::: Dataset records :::

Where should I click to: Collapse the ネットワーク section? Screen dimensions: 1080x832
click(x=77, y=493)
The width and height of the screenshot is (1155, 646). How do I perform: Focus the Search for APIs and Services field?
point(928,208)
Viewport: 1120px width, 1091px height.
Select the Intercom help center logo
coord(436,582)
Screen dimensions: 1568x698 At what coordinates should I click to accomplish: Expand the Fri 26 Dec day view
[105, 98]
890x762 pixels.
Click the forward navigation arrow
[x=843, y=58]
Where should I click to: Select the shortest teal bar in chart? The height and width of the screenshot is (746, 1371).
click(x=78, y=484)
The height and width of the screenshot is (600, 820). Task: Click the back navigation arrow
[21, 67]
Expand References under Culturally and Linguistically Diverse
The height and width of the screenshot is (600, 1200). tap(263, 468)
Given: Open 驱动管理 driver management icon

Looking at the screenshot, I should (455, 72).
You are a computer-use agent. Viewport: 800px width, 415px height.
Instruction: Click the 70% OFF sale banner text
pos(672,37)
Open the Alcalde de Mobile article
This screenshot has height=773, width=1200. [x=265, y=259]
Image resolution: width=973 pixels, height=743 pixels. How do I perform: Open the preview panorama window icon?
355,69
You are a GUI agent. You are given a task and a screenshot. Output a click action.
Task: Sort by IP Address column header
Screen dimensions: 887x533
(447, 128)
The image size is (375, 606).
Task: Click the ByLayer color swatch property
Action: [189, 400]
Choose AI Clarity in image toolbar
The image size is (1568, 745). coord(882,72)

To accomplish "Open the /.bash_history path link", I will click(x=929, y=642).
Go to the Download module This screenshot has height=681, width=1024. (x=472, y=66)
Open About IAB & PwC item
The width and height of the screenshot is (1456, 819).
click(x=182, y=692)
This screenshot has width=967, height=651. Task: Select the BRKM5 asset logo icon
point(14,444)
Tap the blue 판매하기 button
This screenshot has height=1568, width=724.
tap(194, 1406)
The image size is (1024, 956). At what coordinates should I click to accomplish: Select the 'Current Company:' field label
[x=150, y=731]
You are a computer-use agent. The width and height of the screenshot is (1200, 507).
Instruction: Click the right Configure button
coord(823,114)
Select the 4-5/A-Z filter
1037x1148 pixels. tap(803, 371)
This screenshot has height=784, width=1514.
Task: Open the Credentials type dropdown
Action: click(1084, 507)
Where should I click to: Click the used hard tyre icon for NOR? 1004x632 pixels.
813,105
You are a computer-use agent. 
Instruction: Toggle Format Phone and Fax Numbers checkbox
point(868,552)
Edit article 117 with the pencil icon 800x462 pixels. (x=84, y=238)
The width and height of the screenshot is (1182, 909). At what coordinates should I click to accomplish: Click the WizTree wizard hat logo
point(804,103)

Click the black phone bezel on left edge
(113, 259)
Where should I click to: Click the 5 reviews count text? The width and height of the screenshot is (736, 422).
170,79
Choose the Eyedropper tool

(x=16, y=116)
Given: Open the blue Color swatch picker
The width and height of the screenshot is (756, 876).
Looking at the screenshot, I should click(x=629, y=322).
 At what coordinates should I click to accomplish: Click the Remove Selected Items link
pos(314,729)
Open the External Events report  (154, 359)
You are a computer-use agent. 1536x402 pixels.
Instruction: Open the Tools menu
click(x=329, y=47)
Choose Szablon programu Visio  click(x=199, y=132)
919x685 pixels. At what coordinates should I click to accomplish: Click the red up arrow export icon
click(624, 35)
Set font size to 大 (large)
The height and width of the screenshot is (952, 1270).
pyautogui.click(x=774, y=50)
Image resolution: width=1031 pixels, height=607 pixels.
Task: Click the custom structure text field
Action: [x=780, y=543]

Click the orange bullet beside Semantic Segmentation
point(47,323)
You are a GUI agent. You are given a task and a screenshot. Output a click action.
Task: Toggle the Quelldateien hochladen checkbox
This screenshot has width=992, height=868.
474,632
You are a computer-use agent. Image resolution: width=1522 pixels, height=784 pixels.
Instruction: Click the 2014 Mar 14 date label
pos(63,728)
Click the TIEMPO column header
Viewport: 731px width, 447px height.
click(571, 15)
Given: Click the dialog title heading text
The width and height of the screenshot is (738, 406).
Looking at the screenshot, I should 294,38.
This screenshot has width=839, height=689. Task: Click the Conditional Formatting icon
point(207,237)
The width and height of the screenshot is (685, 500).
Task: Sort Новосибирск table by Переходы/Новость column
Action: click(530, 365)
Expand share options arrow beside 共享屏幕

:::

#### What you should do
Using the entries above, quote each line verbatim from the first through the line that contains "890x762 pixels.".

#### Your response
Where should I click to: Collapse the ネットワーク section? Screen dimensions: 1080x832
click(x=77, y=493)
The width and height of the screenshot is (1155, 646). How do I perform: Focus the Search for APIs and Services field?
point(928,208)
Viewport: 1120px width, 1091px height.
Select the Intercom help center logo
coord(436,582)
Screen dimensions: 1568x698 At what coordinates should I click to accomplish: Expand the Fri 26 Dec day view
[105, 98]
890x762 pixels.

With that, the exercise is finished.